### Work instructions
Search the records below for the word "agent", then return every line where it appears.

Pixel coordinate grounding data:
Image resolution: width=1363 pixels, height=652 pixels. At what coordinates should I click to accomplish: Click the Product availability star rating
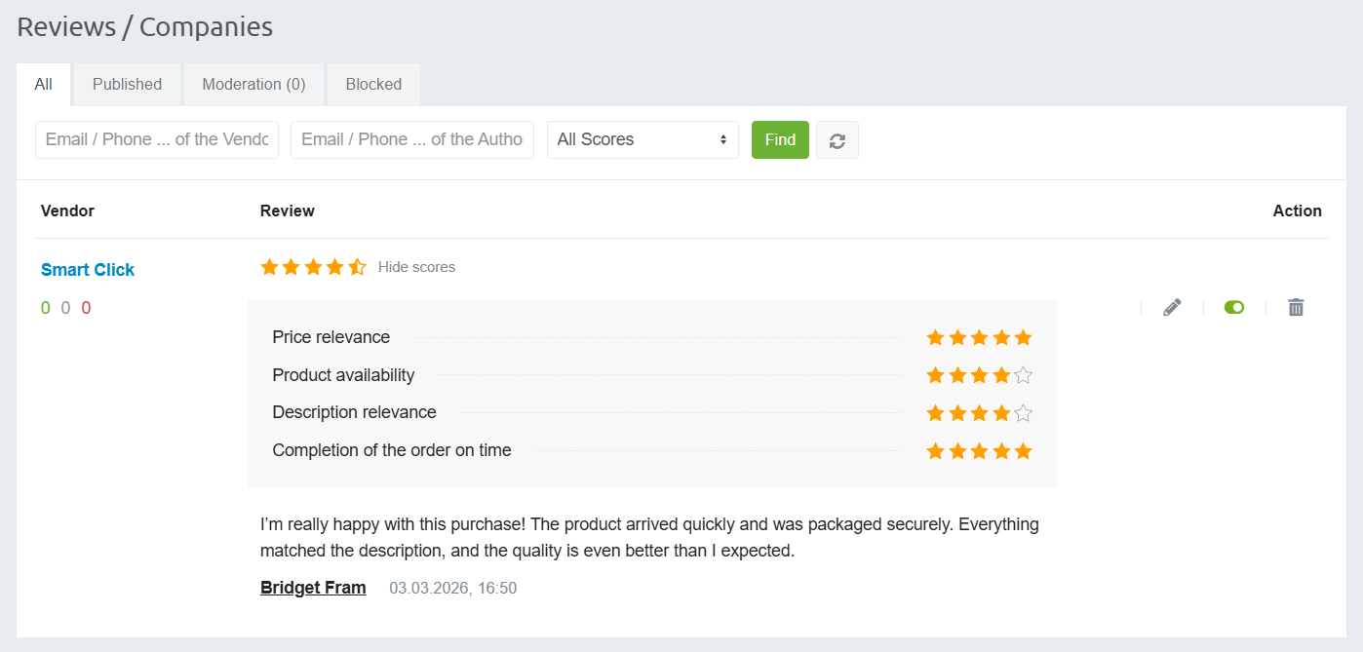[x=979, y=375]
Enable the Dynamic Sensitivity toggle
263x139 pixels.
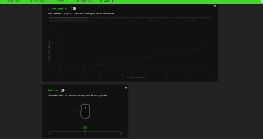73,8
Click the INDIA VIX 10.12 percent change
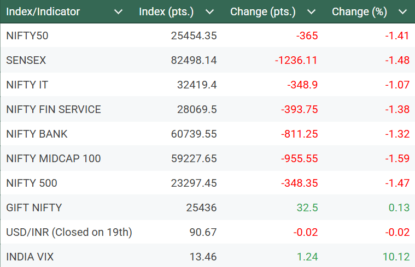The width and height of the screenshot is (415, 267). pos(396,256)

==

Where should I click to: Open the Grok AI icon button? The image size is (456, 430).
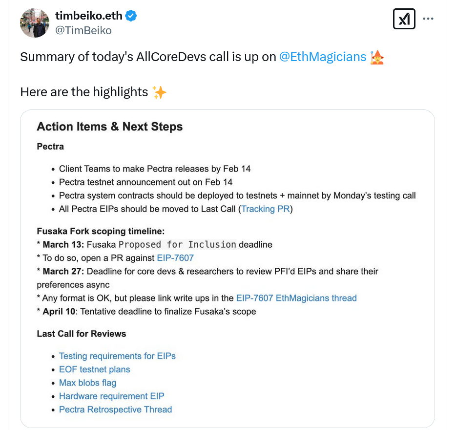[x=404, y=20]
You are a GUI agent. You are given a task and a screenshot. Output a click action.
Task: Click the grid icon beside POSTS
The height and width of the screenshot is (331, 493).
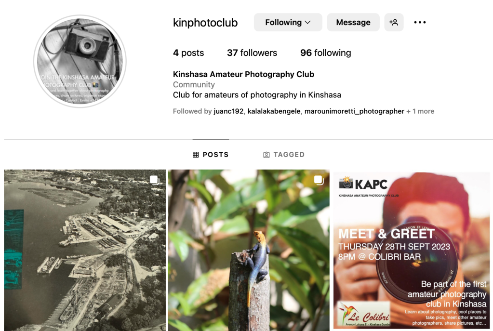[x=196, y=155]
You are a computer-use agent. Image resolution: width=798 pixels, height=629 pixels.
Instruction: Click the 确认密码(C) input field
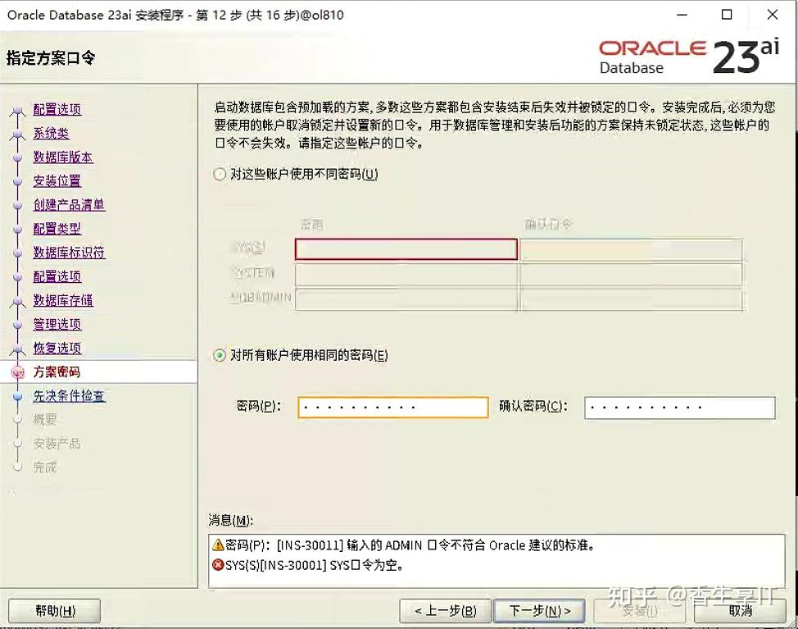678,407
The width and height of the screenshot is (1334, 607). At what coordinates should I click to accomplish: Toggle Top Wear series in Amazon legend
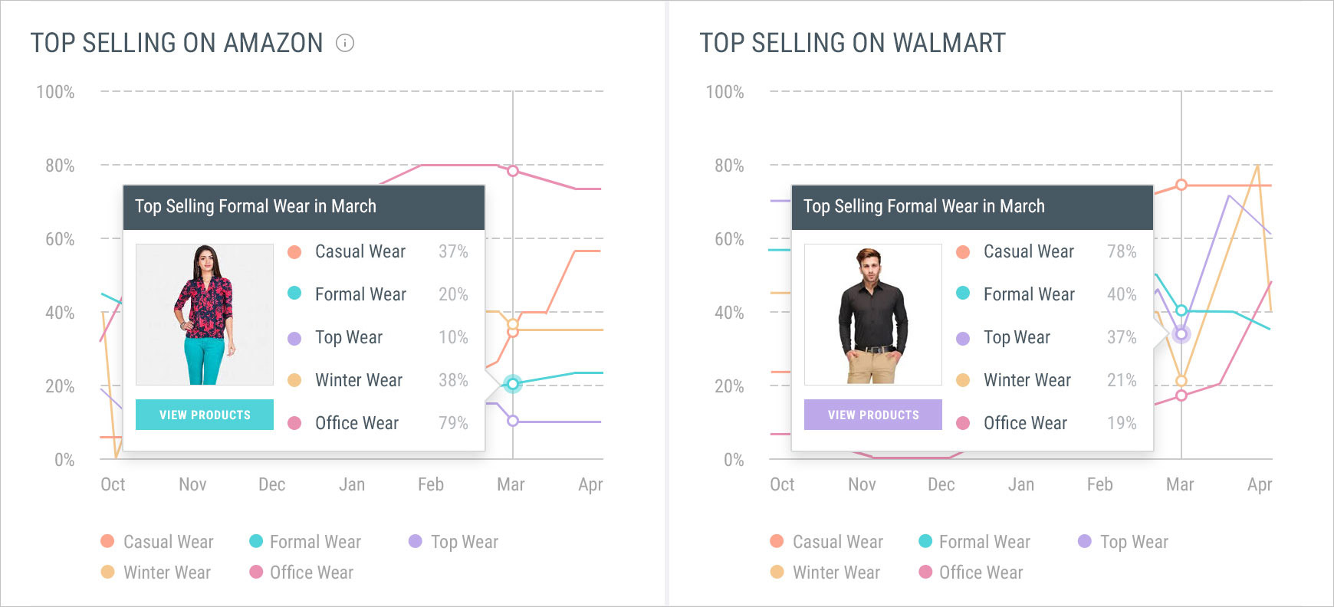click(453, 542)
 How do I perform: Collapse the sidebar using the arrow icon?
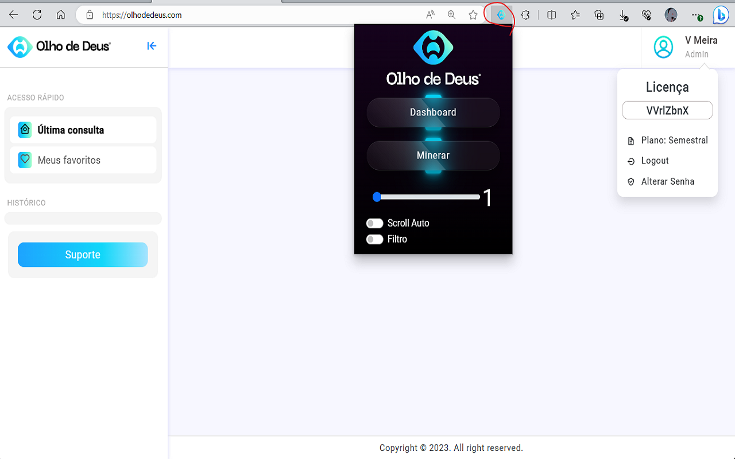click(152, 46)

...

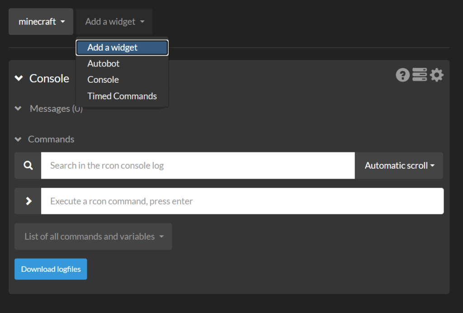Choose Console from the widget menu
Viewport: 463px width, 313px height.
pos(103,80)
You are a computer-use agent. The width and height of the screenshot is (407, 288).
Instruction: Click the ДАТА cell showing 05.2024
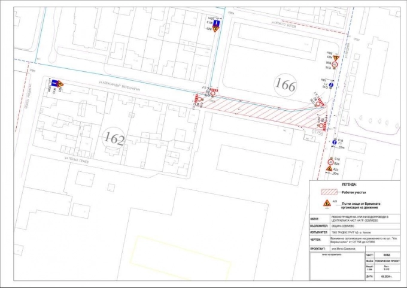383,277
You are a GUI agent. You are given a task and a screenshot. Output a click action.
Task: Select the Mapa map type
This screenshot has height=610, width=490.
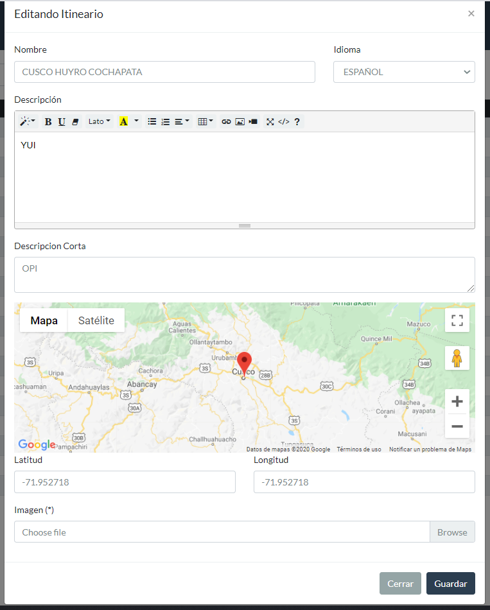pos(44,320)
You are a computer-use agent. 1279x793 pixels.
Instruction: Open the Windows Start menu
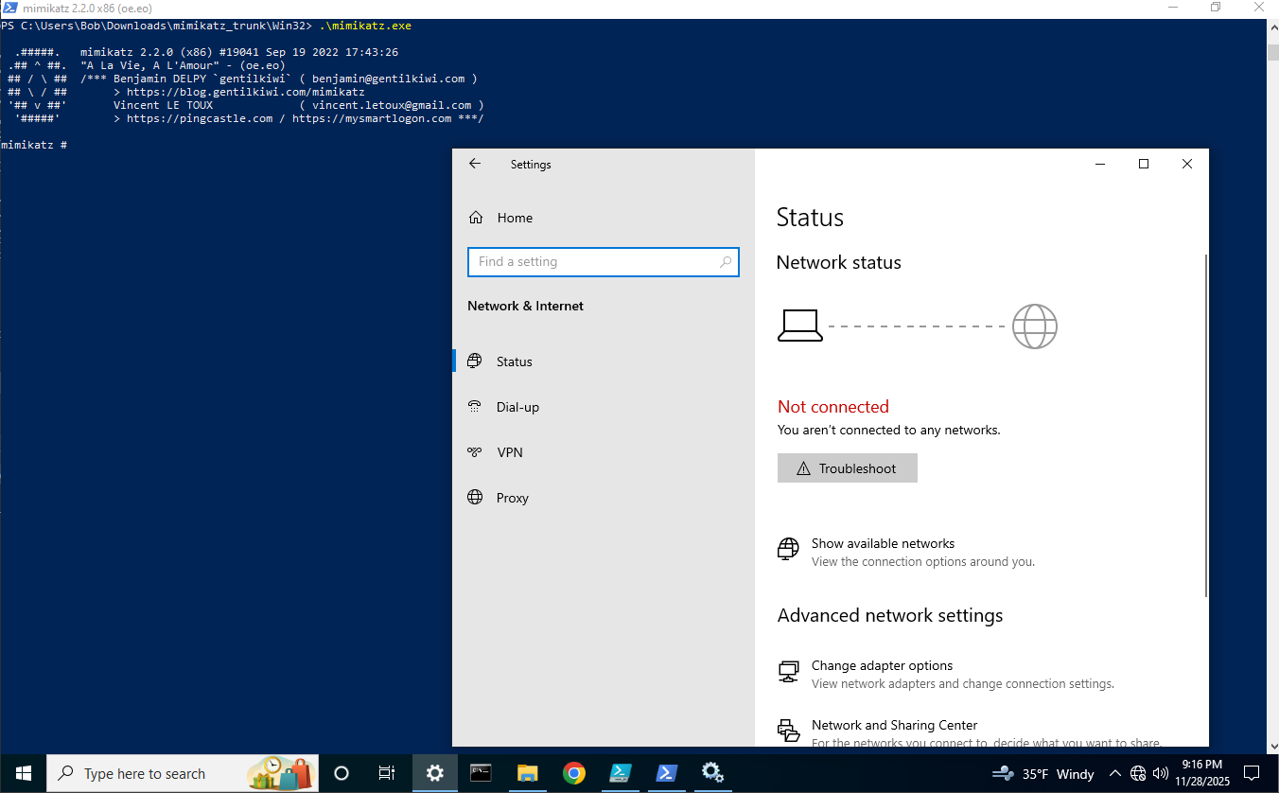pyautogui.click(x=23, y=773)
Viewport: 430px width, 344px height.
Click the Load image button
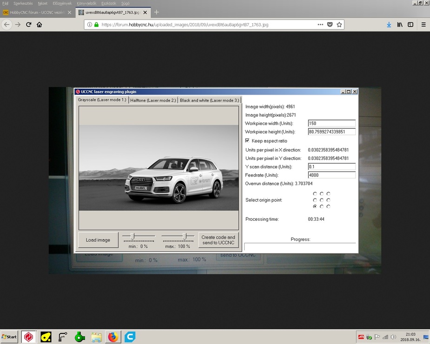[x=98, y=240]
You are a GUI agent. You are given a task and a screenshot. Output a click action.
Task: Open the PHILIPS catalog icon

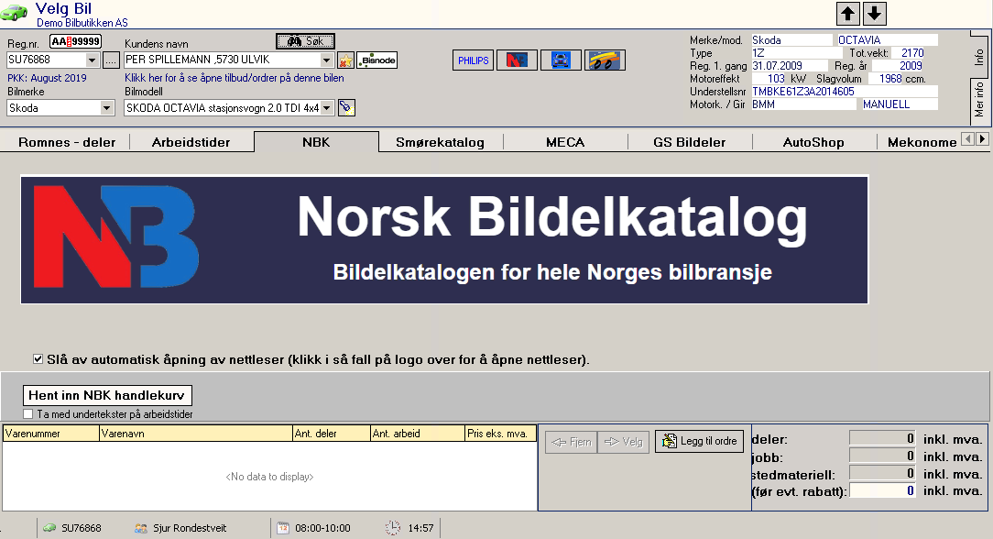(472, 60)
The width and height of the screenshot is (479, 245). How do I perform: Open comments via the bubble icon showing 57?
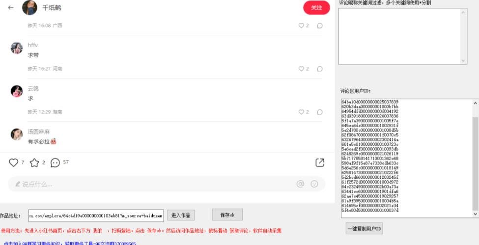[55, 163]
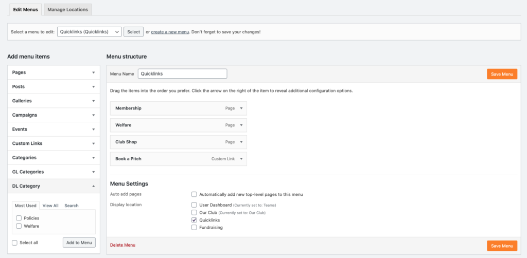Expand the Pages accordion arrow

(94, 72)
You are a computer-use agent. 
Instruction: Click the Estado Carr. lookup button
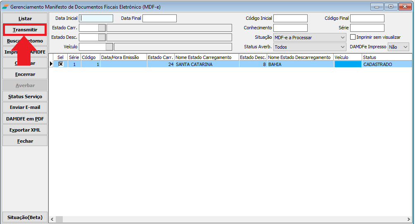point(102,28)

### Task result
You are a GUI agent. You are given a task and a screenshot. Output a click action.
You are a computer-use agent. Image resolution: width=798 pixels, height=629 pixels.
You are a computer-use agent. The width and height of the screenshot is (407, 288).
You are a GUI agent. You are given a task and a screenshot. Output a click action.
You are a computer-use agent. 1279x793 pixels.
You are a GUI agent. You are given a task and a screenshot. Output a click action.
You are a computer-use agent. 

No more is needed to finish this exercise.